*TASK PROMPT*: Transcribe all records, preserving every character.

(Collected data entries)
# # # # # # #
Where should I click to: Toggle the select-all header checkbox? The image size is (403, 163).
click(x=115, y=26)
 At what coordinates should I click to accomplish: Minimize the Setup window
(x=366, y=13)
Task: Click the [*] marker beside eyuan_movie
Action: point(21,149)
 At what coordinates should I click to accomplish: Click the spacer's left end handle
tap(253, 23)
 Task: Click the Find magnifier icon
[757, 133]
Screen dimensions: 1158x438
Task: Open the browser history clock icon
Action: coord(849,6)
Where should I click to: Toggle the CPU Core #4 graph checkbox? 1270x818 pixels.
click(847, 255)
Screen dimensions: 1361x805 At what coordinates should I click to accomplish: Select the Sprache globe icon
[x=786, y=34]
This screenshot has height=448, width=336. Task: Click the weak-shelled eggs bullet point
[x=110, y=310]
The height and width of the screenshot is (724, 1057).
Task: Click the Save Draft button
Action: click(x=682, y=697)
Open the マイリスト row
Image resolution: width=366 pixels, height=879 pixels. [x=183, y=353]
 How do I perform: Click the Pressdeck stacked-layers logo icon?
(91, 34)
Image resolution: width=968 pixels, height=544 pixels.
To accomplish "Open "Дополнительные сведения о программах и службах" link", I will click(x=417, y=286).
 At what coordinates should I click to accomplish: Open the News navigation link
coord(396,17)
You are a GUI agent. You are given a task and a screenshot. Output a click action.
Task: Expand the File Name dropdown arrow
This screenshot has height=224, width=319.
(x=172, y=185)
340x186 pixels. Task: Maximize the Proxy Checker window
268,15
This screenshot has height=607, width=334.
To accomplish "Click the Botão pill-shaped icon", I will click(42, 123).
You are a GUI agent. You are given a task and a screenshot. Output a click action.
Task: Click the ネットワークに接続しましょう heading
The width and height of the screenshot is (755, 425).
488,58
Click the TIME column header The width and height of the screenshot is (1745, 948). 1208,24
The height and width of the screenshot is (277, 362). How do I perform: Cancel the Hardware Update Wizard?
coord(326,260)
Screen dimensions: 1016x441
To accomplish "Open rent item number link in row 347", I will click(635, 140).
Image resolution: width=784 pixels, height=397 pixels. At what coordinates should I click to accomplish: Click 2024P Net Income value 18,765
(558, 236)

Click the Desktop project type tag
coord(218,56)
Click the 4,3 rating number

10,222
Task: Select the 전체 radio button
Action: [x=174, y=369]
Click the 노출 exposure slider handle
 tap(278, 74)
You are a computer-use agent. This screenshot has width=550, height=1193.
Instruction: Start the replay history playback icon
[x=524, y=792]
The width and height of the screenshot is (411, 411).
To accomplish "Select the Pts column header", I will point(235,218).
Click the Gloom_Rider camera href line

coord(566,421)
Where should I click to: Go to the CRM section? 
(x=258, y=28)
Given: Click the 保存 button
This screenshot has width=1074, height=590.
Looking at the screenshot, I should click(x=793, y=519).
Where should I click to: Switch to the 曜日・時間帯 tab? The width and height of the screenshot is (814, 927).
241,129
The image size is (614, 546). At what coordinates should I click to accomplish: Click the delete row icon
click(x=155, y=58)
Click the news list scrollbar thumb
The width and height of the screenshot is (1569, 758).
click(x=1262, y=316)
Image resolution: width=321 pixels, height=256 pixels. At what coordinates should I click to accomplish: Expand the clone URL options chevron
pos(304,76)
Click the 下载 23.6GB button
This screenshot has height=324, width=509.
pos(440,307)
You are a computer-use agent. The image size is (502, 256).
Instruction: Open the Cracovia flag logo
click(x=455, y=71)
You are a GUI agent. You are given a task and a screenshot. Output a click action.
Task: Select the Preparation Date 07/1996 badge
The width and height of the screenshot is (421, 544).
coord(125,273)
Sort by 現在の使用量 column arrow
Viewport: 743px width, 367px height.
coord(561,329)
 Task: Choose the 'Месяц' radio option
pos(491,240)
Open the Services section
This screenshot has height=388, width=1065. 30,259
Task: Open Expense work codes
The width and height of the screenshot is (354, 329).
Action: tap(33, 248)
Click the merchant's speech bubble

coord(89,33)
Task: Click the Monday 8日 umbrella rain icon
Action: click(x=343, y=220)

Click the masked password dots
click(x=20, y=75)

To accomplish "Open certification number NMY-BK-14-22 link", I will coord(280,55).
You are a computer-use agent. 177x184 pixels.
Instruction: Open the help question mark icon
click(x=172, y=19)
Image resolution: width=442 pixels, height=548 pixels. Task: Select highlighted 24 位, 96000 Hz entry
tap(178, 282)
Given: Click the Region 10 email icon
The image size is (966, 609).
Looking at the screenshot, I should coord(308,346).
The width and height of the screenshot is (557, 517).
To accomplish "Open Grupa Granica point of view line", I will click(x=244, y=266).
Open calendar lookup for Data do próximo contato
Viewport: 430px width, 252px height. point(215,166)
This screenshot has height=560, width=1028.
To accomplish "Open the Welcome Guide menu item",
# # # # # # #
*ANSWER BOX*:
Where should I click to: Toggle the select-all header checkbox? The image size is (403, 163).
click(x=115, y=26)
 At what coordinates should I click to accomplish: Minimize the Setup window
(x=366, y=13)
Task: Click the [*] marker beside eyuan_movie
Action: point(21,149)
 At what coordinates should I click to accomplish: Click the spacer's left end handle
tap(253, 23)
 Task: Click the Find magnifier icon
[757, 133]
Screen dimensions: 1158x438
Task: Open the browser history clock icon
Action: coord(849,6)
Where should I click to: Toggle the CPU Core #4 graph checkbox? 1270x818 pixels.
click(847, 255)
Screen dimensions: 1361x805 At what coordinates should I click to accomplish: Select the Sprache globe icon
[x=786, y=34]
This screenshot has height=448, width=336. Task: Click the weak-shelled eggs bullet point
[x=110, y=310]
The height and width of the screenshot is (724, 1057).
Task: Click the Save Draft button
Action: click(x=682, y=697)
Open the マイリスト row
Image resolution: width=366 pixels, height=879 pixels. [x=183, y=353]
 How do I perform: Click the Pressdeck stacked-layers logo icon?
(91, 34)
Image resolution: width=968 pixels, height=544 pixels.
To accomplish "Open "Дополнительные сведения о программах и службах" link", I will click(x=417, y=286).
 At what coordinates should I click to accomplish: Open the News navigation link
coord(396,17)
You are a GUI agent. You are given a task and a screenshot. Output a click action.
Task: Expand the File Name dropdown arrow
This screenshot has height=224, width=319.
(x=172, y=185)
340x186 pixels. Task: Maximize the Proxy Checker window
268,15
This screenshot has height=607, width=334.
To accomplish "Click the Botão pill-shaped icon", I will click(42, 123).
You are a GUI agent. You are given a task and a screenshot. Output a click action.
Task: Click the ネットワークに接続しましょう heading
The width and height of the screenshot is (755, 425).
488,58
Click the TIME column header The width and height of the screenshot is (1745, 948). 1208,24
The height and width of the screenshot is (277, 362). How do I perform: Cancel the Hardware Update Wizard?
coord(326,260)
Screen dimensions: 1016x441
To accomplish "Open rent item number link in row 347", I will click(635, 140).
Image resolution: width=784 pixels, height=397 pixels. At what coordinates should I click to accomplish: Click 2024P Net Income value 18,765
(558, 236)

Click the Desktop project type tag
coord(218,56)
Click the 4,3 rating number

10,222
Task: Select the 전체 radio button
Action: [x=174, y=369]
Click the 노출 exposure slider handle
 tap(278, 74)
You are a computer-use agent. This screenshot has width=550, height=1193.
Instruction: Start the replay history playback icon
[x=524, y=792]
The width and height of the screenshot is (411, 411).
To accomplish "Select the Pts column header", I will point(235,218).
Click the Gloom_Rider camera href line

coord(566,421)
Where should I click to: Go to the CRM section? 
(x=258, y=28)
Given: Click the 保存 button
This screenshot has width=1074, height=590.
Looking at the screenshot, I should click(x=793, y=519).
Where should I click to: Switch to the 曜日・時間帯 tab? The width and height of the screenshot is (814, 927).
241,129
The image size is (614, 546). At what coordinates should I click to accomplish: Click the delete row icon
click(x=155, y=58)
Click the news list scrollbar thumb
The width and height of the screenshot is (1569, 758).
click(x=1262, y=316)
Image resolution: width=321 pixels, height=256 pixels. At what coordinates should I click to accomplish: Expand the clone URL options chevron
pos(304,76)
Click the 下载 23.6GB button
This screenshot has height=324, width=509.
pos(440,307)
You are a computer-use agent. The image size is (502, 256).
Instruction: Open the Cracovia flag logo
click(x=455, y=71)
You are a GUI agent. You are given a task and a screenshot. Output a click action.
Task: Select the Preparation Date 07/1996 badge
The width and height of the screenshot is (421, 544).
coord(125,273)
Sort by 現在の使用量 column arrow
Viewport: 743px width, 367px height.
coord(561,329)
 Task: Choose the 'Месяц' radio option
pos(491,240)
Open the Services section
This screenshot has height=388, width=1065. 30,259
Task: Open Expense work codes
The width and height of the screenshot is (354, 329).
Action: tap(33, 248)
Click the merchant's speech bubble

coord(89,33)
Task: Click the Monday 8日 umbrella rain icon
Action: click(x=343, y=220)

Click the masked password dots
click(x=20, y=75)

To accomplish "Open certification number NMY-BK-14-22 link", I will coord(280,55).
You are a computer-use agent. 177x184 pixels.
Instruction: Open the help question mark icon
click(x=172, y=19)
Image resolution: width=442 pixels, height=548 pixels. Task: Select highlighted 24 位, 96000 Hz entry
tap(178, 282)
Given: Click the Region 10 email icon
The image size is (966, 609).
Looking at the screenshot, I should coord(308,346).
The width and height of the screenshot is (557, 517).
To accomplish "Open Grupa Granica point of view line", I will click(x=244, y=266).
Open calendar lookup for Data do próximo contato
Viewport: 430px width, 252px height. point(215,166)
This screenshot has height=560, width=1028.
To accomplish "Open the Welcome Guide menu item",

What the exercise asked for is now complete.